In this fractured world, identity is an unpredictable and highly malleable phenomenon. Despite whatever ostensibly unites people — the same shade of skin, the same faith or lack thereof, the same aesthetic or intellectual mien, the same politics, the same weight, the same income or need for it — all of these only thinly connect one person to another in reality. Nothing is universal.

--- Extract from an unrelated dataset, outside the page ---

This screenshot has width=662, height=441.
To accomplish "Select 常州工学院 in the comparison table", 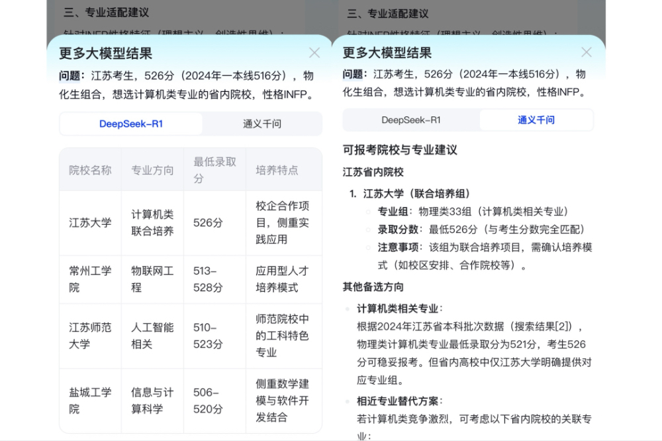I will (91, 279).
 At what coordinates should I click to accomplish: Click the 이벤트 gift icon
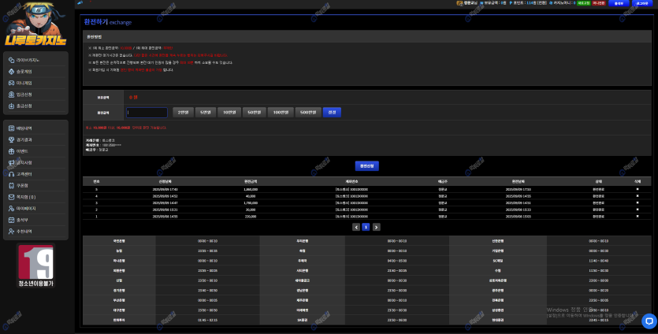click(9, 151)
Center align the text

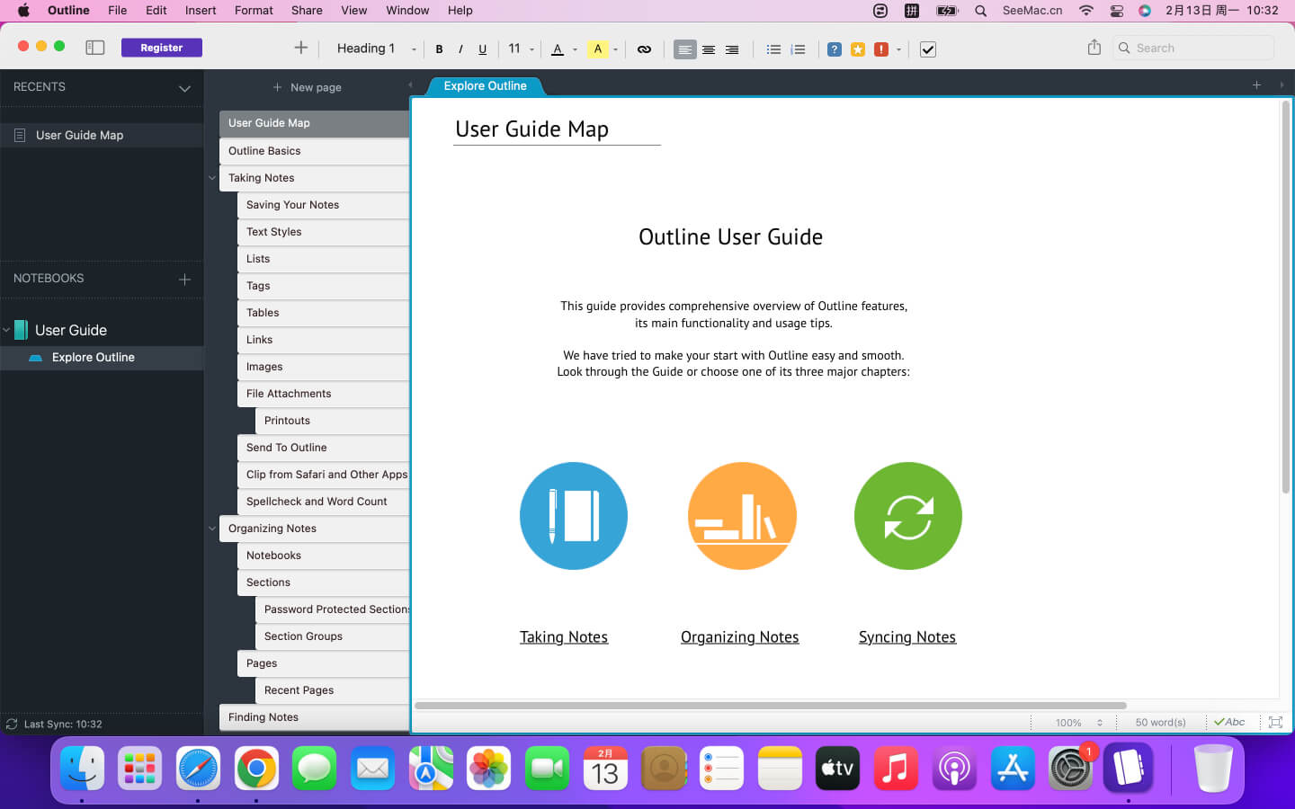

Again and again, characters are faced with embarrassment, rejection, or awkwardness when they assume too much likeness or difference based on outward appearances. Almost every character adjusts his or her language or manner to negotiate emotional situations and relationships, both intimate and distant. When Kiki gets ruffled over her kids’ behavior, she takes on the no-nonsense Southern parlance of her own mother. Likewise, when Howard visits his father, a butcher, in the drab old neighborhood of his youth, he hears “his own accent climbing down the class ladder a few rungs to where it used to be.” This mimicking of elders extends to the next generation of Belseys when Levi attempts to organize his co-workers against working on Christmas day at a music megastore. His normal voice dissolves into an urban drawl to woo LaShonda, an African American single mother of three. Unlike the mostly middle-class white kids who join the protest, Levi is shocked that LaShonda is eager to pick up the extra shifts at time-and-a-half.

Levi in particular collides with the world in his search for an authentic sense of self. In Wellington, he assumes every passerby is eyeing him suspiciously because of his skin color. And some are. However, even in Roxbury, where he at least externally fits in, he is divorced from those around him: “How strange it was to see streets where everybody was black! It was like a homecoming, except he’d never known this home.”

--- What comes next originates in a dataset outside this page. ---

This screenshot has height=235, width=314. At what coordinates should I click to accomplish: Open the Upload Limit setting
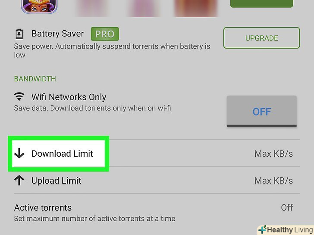tap(157, 180)
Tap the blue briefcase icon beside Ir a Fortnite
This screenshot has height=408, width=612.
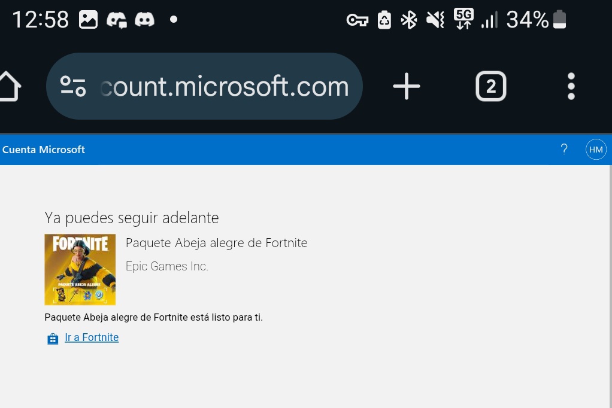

Smith often blunts these interactions with curious humor. In one scene, for instance, Levi is taking a break from protesting for fair wages for his “crew” of mostly Haitian immigrants who work $4-an-hour jobs or hawk knockoff purses on the street. When his brother Jerome appears walking the family dog, Levi introduces his friends, who’ve “got his back.” He then says of the dog, a Wienerschnitzel, “And this is my little foot soldier. He’s my lieutenant. Murdoch always got my back.”  

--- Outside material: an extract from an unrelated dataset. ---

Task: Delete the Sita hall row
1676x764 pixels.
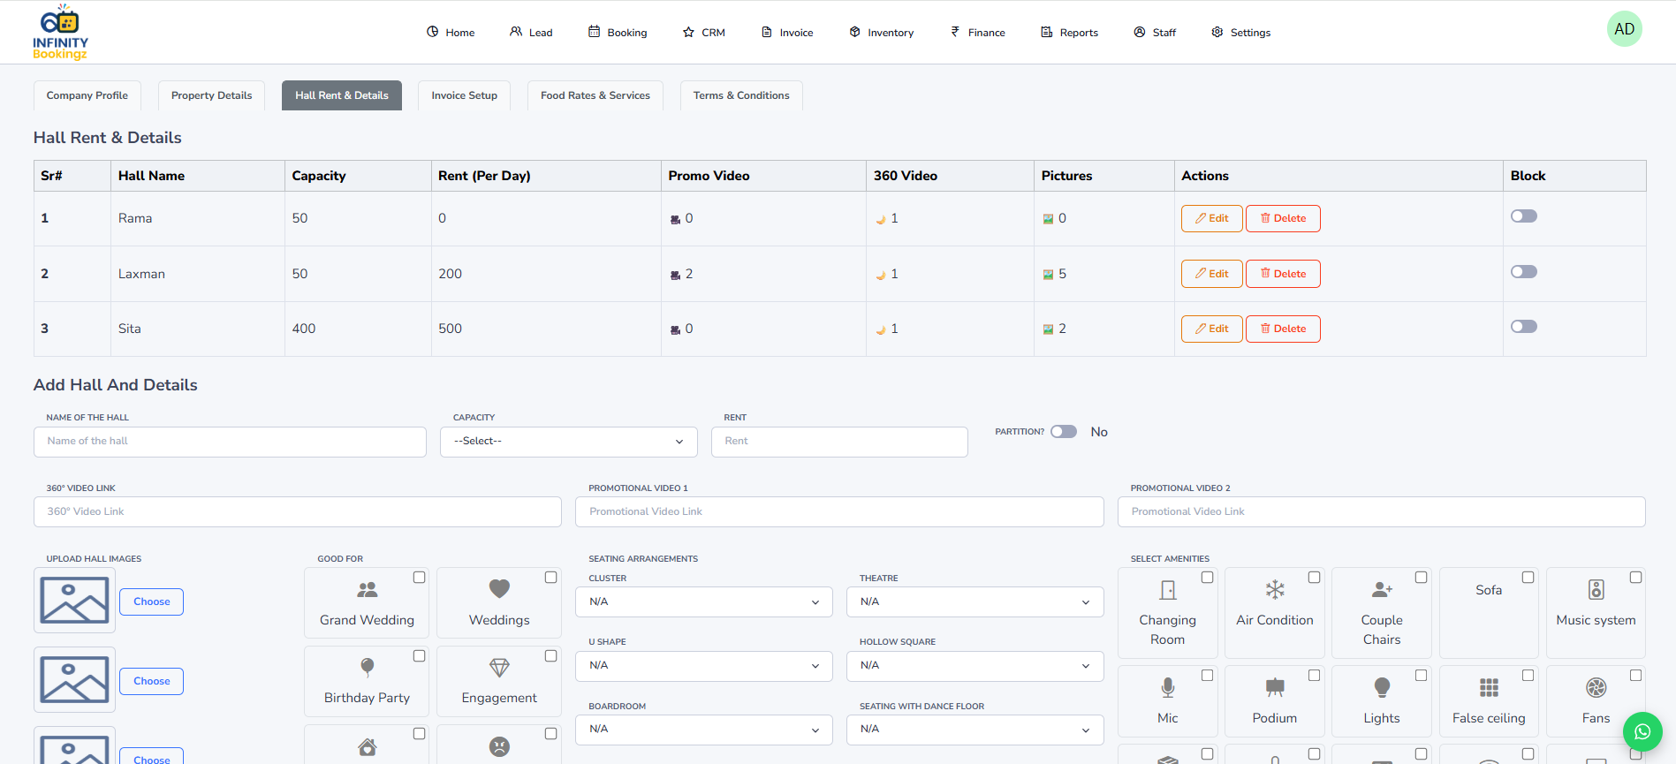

Ironically, the weakest and most tedious moments occur where Smith attempts to bend her characters, particularly Kiki and Mrs. Kipps, into Forster’s scenes. The too close adaptation of Forster’s dialogue between Margaret Schlegel and Ruth Wilcox seems out of step with Smith’s otherwise cleverly updated story. The book would likely have worked just as well without the overly obvious nods to Forster.

Smith is strongest when she orchestrates jarring social interactions: Howard’s sexual exchanges with a student or his meeting with his racist father, and the Belsey children’s slow awakening to the politics of suffering. Despite the creeping sadness and depravity of such scenes, Smith does not leave the reader with a completely bleak outlook on this jumbled landscape. There are no clear or tidy answers but, like Forster, she shows that as long as one deals with others in good faith, one can find unbounded beauty in differences.